### SELECTED PASSAGE
-- Opening Marker --
Greg Bear’s “Darwin’s Radio”

Vacation time, and I’m — well, never “catching up,” but let’s just say I’m doing more reading than I usually am able to do.

And I just read Greg Bear’s Darwin’s Radio, a horrifying science fiction story about a speciation event in humans. Briefly, the idea is this: mixed in among the “junk DNA” in the human genome are gene-ish blocks of DNA that either prevent or allow large-scale modifications of the genotype; occasionally some set of external conditions trigger the activation of this DNA code; with the result that a (sub-)speciation event occurs. (Picture something of the sort envisioned at the end of the last ice-age when — in this scenario — Neanderthals began to have “deformed” (i.e., cro-magnon) babies.

Not that I’m an expert, but from what I remember of biology, the “standard” Darwinian model of evolution is that variations occur within a population, and from time to time some of these variations are selected for or against by environmental circumstances. Finches with small beaks occasionally hatch a baby-finch with a long beak, and if the flowers or bugs or whatever it is that finches eat are just right, then those babies will tend to live long enough to mate and pass on their long-beaked genes to their own offspring etc.

The key point is to look at how those changes occur. In the standard model I learned back when, the idea was that the changes were totally random. The base pairs in the DNA used to code for this protein, but a cosmic ray came by, zapped mom or dad, and now it codes for this other protein. Most of the time, this new protein doesn’t exist, or it exists but doesn’t do anything useful, and the offspring dies. But once in a while the protein happens to produce something useful — a longer beak — and then you get more finches surviving, and over time the population is shot through with long beaks, and then some kind of crisis occurs with the result that they can no longer interbreed.

What Bear has done in Darwin’s Radio is to assume that these changes (long-beak or short) are not utterly random. Instead, this notional “control DNA” in the genotype already exists, and hangs out there as “junk DNA,” but when it wants to, it can exert control over the non-junk DNA. Virii do something similar: they take over the reproductive apparatus of a cell and cause it to make copies not of its own DNA but of the virus’. In the same way, this control DNA might sit there indefinitely, being copied along with the rest of the DNA, but from time to time, in response to some external condition, it would take over the copying and cause the non-junk DNA to be altered.

So. What might that look like? Bear has an idea, but I won’t spoil it. To give you an idea, however, suppose that suddenly, women all over the globe began having babies with dark skin, eyes with epicanthic folds like Asians, blue irises and blond hair. That is, something that was clearly odd. Since it was happening all over, among people none of whom exhibited these same characteristics, it would argue against it being the result of normal combination of genes to produce an unusual phenotype. That is, putative fathers might suspect bastardy, but the mothers would know better, and when it happened enough, around the world, the fathers might come to realize that they really were the fathers of the babies.

I called the book “horrifying.” What makes it horrifying? First, he postulates how the science around such a crisis would be politicized. Duh. Global warming would have nothing on this, because nobody really cares if the average temperature goes up 2 degrees. Not like they care if they are having mutant babies, at least. Secondly, it raises the question: what is the obligation of the parents to the babies? Of the race as a whole to itself? Are we the slaves of our DNA?

Are we obligated to rear as our own children that are not “us” — not only not our own, but not even “human?” We feel no obligation to allow virii to subvert our biology to make copies of themselves, do we? And yet, if human women, as a result of a similar overtaking of the reproductive apparatus, began giving birth to feature-complete chimpanzee-lookalikes, would we be obligated to treat them as human children? And if you say no, then what about humans with Down’s Syndrome? Where is the dividing line? What are the ethical principles it derives from?
-- Closing Marker --
### TASKS TO COMPLETE
(a) According to the post about Darwin's Radio, what two things make the book horrifying?
(b) Write out the post about Darwin's Radio from "The key point" up to and including "no longer interbreed.".

### GIVEN INFORMATION
-- Opening Marker --
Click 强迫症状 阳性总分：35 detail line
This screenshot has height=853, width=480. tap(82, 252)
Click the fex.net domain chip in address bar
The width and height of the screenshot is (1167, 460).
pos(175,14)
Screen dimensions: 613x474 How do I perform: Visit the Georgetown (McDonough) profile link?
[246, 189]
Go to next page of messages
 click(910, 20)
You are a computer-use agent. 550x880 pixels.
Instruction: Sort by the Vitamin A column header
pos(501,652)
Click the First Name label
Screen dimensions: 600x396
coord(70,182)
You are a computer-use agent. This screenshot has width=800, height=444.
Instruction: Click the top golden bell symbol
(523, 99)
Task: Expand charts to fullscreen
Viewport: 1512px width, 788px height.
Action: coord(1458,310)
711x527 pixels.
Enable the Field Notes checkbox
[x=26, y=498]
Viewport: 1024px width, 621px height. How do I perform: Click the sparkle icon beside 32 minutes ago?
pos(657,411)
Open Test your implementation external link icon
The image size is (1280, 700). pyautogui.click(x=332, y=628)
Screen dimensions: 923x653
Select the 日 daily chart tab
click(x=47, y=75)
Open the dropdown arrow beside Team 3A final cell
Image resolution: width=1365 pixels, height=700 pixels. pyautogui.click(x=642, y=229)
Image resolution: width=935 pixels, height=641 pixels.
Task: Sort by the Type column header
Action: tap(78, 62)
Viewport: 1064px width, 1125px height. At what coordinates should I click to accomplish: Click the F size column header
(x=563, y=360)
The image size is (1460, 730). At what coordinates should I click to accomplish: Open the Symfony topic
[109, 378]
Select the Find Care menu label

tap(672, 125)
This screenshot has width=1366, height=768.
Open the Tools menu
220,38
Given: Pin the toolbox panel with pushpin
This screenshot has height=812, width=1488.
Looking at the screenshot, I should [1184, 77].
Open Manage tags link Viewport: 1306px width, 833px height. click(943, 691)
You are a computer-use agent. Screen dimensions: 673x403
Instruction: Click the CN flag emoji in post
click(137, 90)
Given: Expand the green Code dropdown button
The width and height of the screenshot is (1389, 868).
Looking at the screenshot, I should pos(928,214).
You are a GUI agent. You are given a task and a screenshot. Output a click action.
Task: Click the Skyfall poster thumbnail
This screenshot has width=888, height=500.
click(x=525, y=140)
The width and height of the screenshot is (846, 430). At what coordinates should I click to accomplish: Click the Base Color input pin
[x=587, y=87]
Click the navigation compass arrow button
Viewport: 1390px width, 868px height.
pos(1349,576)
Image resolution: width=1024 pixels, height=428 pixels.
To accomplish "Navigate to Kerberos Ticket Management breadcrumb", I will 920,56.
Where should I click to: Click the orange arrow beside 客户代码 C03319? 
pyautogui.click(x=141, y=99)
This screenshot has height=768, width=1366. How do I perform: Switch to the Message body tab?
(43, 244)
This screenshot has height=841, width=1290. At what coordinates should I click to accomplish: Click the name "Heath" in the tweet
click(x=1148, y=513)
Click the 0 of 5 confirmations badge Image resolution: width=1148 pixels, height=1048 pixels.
-- Closing Marker --
### EXERCISE RESPONSES
(a) It imagines how the science around such a crisis would be politicized, and it raises the question of what parents owe to the babies.

(b)
The key point is to look at how those changes occur. In the standard model I learned back when, the idea was that the changes were totally random. The base pairs in the DNA used to code for this protein, but a cosmic ray came by, zapped mom or dad, and now it codes for this other protein. Most of the time, this new protein doesn’t exist, or it exists but doesn’t do anything useful, and the offspring dies. But once in a while the protein happens to produce something useful — a longer beak — and then you get more finches surviving, and over time the population is shot through with long beaks, and then some kind of crisis occurs with the result that they can no longer interbreed.